E quanto ao final do filme, o principal motivo pelo qual ele é lembrado, ele faz sentido do ponto de vista emocional e temático da história. Passamos o filme inteiro acreditando que Cole é o protagonista e Malcolm, uma figura paterna, um “mestre”. O fim nos revela que na verdade o protagonista era Malcolm, e que o discípulo acabou ensinando ao mestre. Além disso, o filme todo se baseia na ideia da proximidade entre os mundos dos vivos e dos mortos, entre o real e o sobrenatural – perfeitamente simbolizado pela cor vermelha, utilizada em figurinos e objetos de cena, para evocar lugares e instrumentos que foram tocados pelos dois mundos. Ora, se há essa proximidade, nada mais natural que esses dois mundos se misturem, e personagens de um acabem transitando para o outro.

O final também funciona porque Shyamalan, como um verdadeiro mágico, nos engana. Espectadores que prestarem atenção na história talvez até consigam adivinhar com antecedência a surpresa do final, mas este só funciona porque o diretor/roteirista é muito hábil em nos mostrar apenas o que deve ser mostrado para preservar essa surpresa. Cole diz a Malcolm que os fantasmas “só veem o que querem ver”. Já Shyamalan, conduzindo a plateia como um mestre, só nos mostra o que quer mostrar. E por isso seu filme funciona.

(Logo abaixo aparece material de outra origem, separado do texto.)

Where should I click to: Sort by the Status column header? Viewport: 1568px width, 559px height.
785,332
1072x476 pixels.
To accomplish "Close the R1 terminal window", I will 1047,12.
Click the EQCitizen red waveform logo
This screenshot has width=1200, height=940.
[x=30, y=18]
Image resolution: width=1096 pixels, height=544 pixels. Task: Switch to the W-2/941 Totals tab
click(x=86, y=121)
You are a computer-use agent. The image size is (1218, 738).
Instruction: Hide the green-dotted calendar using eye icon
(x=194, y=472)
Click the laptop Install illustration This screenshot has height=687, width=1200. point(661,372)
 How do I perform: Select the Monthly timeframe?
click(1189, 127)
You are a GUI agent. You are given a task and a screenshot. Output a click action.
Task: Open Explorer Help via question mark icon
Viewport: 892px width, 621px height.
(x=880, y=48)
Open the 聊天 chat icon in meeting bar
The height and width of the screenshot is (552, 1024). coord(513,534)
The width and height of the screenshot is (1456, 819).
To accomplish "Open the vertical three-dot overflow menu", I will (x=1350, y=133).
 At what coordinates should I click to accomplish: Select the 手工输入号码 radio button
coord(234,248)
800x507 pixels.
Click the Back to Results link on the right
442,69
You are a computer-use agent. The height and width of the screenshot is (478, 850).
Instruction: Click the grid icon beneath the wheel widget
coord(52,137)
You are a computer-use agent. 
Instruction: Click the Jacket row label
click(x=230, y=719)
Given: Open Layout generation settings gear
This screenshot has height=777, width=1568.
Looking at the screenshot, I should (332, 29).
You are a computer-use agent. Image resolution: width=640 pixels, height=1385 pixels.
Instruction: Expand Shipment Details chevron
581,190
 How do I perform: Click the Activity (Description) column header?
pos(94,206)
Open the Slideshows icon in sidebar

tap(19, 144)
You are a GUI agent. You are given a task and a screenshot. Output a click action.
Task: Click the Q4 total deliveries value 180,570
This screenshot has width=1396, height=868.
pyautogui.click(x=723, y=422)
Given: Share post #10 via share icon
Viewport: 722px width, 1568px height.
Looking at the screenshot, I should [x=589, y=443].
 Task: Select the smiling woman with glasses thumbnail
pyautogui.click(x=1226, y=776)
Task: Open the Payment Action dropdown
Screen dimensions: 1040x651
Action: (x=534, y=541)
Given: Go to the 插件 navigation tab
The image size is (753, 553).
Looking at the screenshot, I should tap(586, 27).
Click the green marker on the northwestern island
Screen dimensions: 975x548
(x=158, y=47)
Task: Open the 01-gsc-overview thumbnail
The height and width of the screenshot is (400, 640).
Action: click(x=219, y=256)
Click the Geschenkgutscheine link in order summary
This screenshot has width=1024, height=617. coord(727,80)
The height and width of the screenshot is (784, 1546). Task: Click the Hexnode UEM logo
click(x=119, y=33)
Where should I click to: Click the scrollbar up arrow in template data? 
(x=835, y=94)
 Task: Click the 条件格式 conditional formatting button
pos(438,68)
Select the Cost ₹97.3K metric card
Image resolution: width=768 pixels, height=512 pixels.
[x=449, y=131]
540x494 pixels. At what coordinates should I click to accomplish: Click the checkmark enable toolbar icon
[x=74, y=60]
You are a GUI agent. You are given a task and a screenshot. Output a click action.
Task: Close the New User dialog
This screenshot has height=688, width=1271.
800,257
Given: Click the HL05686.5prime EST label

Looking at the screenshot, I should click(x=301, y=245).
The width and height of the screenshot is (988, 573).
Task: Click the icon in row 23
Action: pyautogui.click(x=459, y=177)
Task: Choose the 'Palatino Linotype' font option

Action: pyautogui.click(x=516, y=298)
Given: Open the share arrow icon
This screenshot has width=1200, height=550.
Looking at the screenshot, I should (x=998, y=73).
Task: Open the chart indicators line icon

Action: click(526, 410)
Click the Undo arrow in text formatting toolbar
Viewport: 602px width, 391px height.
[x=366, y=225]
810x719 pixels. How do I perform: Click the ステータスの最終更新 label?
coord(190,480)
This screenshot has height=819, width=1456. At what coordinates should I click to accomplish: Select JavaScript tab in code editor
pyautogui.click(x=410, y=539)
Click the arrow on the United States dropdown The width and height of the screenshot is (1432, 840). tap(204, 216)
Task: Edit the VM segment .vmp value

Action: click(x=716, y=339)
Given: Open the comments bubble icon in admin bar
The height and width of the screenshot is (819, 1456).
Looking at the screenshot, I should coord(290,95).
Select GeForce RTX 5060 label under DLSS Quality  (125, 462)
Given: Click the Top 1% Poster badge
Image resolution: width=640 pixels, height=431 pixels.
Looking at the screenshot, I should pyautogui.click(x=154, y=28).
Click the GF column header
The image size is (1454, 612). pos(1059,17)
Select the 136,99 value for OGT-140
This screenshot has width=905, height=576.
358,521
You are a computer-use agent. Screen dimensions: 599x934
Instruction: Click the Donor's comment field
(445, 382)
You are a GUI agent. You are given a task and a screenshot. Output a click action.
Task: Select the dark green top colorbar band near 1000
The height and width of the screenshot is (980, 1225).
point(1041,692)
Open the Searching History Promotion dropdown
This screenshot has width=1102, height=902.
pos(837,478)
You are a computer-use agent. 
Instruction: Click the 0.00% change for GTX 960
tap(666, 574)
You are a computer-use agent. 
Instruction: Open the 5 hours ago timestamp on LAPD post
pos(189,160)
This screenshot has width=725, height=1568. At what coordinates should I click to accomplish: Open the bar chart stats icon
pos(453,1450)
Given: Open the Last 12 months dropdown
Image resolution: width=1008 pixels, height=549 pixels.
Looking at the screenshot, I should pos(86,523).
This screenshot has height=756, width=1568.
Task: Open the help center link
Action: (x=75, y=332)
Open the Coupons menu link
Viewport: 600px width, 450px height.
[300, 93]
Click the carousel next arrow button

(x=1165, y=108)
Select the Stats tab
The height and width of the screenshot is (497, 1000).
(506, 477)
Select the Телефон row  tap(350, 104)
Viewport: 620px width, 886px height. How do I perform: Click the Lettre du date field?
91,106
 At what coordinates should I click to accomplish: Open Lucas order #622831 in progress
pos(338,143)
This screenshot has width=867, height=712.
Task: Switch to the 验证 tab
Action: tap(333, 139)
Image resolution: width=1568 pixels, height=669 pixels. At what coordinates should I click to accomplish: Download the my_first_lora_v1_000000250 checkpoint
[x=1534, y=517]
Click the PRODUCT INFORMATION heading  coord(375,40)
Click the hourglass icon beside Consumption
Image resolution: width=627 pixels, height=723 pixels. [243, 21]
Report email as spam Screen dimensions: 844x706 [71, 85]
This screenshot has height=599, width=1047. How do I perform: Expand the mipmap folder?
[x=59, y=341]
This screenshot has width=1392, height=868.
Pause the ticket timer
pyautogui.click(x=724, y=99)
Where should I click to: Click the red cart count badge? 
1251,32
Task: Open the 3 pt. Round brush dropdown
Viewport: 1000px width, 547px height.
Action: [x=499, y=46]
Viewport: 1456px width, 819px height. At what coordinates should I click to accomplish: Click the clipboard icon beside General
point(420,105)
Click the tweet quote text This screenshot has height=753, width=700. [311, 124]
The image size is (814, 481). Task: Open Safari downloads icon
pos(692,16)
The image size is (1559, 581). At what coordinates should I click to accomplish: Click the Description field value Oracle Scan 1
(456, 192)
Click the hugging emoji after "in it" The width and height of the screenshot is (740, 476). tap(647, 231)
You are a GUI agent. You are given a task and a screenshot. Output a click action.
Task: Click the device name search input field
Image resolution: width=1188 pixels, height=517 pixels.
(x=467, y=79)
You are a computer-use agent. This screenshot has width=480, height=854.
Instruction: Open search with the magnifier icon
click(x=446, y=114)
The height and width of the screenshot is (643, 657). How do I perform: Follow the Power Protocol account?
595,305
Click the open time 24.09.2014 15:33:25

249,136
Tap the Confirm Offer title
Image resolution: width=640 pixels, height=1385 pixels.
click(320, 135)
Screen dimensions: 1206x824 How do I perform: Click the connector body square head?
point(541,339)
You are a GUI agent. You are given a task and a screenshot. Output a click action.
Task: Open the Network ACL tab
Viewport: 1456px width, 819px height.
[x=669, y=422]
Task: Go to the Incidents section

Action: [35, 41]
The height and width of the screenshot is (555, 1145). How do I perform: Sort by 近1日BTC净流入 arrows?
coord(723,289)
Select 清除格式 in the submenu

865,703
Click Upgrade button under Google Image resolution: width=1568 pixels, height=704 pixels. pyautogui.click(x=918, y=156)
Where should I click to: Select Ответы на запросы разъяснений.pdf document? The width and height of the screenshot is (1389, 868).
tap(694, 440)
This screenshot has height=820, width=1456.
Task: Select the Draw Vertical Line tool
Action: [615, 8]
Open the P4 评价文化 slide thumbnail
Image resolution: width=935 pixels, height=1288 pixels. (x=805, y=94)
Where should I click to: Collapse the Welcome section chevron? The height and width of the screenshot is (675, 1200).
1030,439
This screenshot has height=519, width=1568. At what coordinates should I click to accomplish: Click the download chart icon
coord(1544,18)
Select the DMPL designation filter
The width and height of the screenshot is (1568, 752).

Hitchcock, ídolo de Shyamalan, dizia que os filmes são “iguais à vida, mas sem as partes chatas”. O cineasta indiano expressou essa noção com maestria em O Sexto Sentido, eliminando qualquer cena que pudesse dissipar o encanto sobre a plateia e confundindo a fronteira entre a vida e a morte até ela deixar de existir na mente do espectador. Por isso mesmo, é uma pena que a própria carreira dele tenha sofrido uma “reviravolta surpreendente” depois do sucesso deste filme. Embora seu talento como diretor permaneça – e isso é o mais trágico – Shyamalan embarcou na sua egotrip particular e os roteiros de sua autoria foram ficando cada vez mais tolos, culminando nos patéticos A Dama na Água (2006) e Fim dos Tempos (2008). Hoje ele é apenas mais um operário padrão dos estúdios, dirigindo blockbusters.

Que o diretor aclamado como o “novo Steven Spielberg” depois de O Sexto Sentido iria se transformar nessa caricatura era algo impensável em 1999. Porém, a vida em Hollywood guarda mais mistérios e surpresas que os finais surpreendentes criados por roteiristas. Mesmo assim O Sexto Sentido e mais um ou dois filmes da carreira de M. Night Shyamalan ainda permanecem lembrados como exercícios maduros de um cineasta inteligente. Hoje Shyamalan parece um fantasma, mas por um tempo ele esteve vivo.